Records —
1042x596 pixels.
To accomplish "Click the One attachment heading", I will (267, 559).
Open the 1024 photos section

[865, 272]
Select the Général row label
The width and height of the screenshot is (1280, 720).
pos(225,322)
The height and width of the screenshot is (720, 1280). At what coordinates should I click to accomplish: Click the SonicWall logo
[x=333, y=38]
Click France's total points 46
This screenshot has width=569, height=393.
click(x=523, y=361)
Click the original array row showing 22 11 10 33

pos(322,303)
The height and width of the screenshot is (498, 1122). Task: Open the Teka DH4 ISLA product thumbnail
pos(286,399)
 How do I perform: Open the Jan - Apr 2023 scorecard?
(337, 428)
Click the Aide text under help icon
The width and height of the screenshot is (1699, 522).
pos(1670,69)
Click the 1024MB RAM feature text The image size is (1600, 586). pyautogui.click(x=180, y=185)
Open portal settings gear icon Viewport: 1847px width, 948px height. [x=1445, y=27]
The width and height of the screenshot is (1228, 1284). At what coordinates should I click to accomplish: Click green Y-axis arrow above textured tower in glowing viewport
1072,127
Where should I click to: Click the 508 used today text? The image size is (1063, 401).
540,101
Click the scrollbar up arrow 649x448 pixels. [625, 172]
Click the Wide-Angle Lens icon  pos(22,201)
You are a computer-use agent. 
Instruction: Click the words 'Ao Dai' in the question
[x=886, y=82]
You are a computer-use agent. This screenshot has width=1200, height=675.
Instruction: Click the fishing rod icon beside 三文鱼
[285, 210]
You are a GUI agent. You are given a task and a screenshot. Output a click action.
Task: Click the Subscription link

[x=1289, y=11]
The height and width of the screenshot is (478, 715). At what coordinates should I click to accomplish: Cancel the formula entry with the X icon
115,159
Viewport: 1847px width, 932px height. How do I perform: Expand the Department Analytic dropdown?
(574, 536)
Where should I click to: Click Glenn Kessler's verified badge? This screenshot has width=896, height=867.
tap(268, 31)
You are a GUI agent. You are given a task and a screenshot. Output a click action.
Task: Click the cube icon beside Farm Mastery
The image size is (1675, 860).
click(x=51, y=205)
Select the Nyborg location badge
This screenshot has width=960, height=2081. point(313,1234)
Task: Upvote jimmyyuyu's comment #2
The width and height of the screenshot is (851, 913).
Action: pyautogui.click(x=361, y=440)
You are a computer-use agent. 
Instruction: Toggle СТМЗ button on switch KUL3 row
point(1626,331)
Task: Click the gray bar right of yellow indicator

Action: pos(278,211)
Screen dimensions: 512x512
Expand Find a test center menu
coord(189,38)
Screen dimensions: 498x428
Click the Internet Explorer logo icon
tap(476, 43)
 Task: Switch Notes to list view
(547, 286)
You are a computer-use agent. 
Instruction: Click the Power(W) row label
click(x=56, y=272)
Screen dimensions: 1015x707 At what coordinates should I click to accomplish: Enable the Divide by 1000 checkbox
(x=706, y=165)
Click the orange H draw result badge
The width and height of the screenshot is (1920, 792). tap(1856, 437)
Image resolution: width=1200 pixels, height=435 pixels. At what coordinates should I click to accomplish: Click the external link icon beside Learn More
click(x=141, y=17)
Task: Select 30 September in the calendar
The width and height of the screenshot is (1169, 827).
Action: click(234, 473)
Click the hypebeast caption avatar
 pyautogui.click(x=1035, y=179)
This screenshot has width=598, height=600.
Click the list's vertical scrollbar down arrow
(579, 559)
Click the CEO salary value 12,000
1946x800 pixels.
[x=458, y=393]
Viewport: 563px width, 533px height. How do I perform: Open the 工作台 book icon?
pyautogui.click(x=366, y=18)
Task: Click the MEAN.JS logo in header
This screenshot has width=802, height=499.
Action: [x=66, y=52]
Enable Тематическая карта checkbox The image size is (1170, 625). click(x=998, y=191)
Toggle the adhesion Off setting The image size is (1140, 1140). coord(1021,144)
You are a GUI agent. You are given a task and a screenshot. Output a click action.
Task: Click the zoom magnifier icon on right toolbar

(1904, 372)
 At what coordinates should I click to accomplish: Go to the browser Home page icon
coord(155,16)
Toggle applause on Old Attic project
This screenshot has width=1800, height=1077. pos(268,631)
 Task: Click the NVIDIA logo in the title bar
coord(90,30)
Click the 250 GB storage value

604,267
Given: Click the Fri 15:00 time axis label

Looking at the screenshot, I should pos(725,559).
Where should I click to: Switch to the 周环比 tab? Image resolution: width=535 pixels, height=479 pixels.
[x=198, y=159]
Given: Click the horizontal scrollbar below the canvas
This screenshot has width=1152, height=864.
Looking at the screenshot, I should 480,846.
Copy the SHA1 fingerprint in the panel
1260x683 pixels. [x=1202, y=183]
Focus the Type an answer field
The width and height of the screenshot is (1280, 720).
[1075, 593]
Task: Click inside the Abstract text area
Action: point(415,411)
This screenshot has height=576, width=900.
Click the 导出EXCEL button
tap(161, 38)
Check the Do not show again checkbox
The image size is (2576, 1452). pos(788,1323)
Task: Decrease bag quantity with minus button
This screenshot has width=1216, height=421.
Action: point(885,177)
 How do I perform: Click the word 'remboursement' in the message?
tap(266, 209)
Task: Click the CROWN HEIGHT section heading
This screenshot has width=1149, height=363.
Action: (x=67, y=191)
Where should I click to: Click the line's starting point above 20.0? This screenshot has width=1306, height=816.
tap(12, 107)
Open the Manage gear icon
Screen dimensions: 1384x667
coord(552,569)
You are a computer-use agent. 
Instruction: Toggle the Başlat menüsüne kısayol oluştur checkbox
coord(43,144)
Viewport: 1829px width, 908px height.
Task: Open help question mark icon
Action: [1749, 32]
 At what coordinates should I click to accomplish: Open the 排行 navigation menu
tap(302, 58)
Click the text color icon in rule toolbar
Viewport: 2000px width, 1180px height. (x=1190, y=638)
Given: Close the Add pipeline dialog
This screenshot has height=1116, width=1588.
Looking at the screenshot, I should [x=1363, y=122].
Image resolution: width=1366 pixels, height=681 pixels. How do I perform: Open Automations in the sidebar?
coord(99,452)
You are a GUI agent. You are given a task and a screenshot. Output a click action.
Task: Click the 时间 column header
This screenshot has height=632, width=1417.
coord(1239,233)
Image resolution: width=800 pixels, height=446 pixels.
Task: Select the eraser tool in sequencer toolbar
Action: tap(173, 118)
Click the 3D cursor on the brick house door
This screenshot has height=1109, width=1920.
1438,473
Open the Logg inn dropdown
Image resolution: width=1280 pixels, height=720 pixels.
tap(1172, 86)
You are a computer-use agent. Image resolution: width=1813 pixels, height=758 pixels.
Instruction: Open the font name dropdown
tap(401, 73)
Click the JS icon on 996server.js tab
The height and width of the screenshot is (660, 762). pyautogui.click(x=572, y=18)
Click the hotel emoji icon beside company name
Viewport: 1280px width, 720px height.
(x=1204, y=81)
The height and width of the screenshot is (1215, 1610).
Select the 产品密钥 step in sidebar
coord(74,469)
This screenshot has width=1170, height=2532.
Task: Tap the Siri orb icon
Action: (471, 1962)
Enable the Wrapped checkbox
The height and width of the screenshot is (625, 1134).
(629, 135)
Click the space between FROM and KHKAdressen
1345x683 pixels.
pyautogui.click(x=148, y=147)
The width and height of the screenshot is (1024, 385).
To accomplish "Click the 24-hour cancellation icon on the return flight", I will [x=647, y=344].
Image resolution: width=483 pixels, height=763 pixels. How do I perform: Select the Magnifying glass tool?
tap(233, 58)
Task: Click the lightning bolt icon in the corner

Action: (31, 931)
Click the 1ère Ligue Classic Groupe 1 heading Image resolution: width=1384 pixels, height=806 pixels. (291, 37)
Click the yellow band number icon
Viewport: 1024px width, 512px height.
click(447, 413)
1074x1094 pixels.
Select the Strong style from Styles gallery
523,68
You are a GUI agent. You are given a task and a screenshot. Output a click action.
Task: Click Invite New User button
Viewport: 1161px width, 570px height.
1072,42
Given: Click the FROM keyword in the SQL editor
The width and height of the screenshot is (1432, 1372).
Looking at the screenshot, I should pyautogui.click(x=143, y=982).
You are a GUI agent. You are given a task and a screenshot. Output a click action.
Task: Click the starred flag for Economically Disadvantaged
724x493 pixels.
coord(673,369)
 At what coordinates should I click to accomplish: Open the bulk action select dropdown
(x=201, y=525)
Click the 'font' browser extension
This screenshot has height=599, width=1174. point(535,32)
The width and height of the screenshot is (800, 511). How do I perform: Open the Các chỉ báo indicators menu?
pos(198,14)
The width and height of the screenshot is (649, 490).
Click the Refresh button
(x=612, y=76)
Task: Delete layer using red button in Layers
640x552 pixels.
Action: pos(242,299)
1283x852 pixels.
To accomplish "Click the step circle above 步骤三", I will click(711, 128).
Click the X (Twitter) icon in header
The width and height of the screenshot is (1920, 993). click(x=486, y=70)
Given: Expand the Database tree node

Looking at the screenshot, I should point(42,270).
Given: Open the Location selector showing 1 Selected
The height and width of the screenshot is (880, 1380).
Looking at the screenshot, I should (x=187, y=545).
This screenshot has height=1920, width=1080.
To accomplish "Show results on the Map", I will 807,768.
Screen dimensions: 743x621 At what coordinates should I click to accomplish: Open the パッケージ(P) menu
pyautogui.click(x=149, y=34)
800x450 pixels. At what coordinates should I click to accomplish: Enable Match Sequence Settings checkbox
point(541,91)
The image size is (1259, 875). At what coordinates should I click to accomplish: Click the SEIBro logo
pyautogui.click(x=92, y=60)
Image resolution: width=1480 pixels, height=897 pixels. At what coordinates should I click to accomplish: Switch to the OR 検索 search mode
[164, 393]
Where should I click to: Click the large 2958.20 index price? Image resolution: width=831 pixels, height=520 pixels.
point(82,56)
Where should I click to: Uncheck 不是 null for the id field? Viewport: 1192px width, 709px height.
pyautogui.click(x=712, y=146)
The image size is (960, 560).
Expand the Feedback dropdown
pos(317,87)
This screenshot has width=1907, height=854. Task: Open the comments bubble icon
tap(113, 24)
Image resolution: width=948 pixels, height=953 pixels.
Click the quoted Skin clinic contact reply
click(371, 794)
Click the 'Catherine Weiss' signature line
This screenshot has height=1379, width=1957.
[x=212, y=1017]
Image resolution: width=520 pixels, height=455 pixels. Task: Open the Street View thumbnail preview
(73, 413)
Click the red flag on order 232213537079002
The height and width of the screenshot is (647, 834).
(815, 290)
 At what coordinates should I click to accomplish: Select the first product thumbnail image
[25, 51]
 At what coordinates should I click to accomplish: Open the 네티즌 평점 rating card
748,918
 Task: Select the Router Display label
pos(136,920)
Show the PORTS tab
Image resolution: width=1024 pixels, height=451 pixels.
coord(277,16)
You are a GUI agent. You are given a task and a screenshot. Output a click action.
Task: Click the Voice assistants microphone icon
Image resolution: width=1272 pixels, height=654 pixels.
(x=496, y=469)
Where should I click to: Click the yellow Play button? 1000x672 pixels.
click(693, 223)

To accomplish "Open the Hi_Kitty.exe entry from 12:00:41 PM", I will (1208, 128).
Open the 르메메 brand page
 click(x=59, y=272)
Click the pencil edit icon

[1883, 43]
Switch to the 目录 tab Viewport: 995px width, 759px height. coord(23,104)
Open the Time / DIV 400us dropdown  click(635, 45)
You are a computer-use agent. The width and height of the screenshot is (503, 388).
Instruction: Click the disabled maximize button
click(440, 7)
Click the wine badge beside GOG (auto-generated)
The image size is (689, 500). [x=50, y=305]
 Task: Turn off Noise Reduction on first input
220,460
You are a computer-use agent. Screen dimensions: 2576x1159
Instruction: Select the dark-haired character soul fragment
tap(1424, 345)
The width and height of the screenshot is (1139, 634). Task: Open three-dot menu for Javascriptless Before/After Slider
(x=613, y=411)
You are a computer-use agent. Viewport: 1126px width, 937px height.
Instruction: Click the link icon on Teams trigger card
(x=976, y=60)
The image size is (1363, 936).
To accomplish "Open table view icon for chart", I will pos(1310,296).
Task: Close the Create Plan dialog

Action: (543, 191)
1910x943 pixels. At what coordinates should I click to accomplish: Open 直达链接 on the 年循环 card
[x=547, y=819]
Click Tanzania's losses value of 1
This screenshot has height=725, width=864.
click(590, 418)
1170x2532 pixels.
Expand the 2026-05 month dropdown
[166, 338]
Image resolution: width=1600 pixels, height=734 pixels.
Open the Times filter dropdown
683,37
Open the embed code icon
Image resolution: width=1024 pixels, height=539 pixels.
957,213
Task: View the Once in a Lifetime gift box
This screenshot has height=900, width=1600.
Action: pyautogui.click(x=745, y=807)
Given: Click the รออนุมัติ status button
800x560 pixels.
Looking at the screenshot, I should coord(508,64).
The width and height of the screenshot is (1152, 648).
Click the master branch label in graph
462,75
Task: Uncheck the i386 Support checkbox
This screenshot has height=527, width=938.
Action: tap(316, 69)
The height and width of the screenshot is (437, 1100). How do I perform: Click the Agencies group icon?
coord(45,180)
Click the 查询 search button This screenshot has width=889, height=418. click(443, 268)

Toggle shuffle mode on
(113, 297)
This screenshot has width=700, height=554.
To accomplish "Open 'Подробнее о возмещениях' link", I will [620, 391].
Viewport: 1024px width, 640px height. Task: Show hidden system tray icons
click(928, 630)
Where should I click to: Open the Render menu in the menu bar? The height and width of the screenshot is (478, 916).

Description of the task — Copy each line above that contains the word "gear".

Completed exercise —
Open portal settings gear icon Viewport: 1847px width, 948px height. [x=1445, y=27]
Open the Manage gear icon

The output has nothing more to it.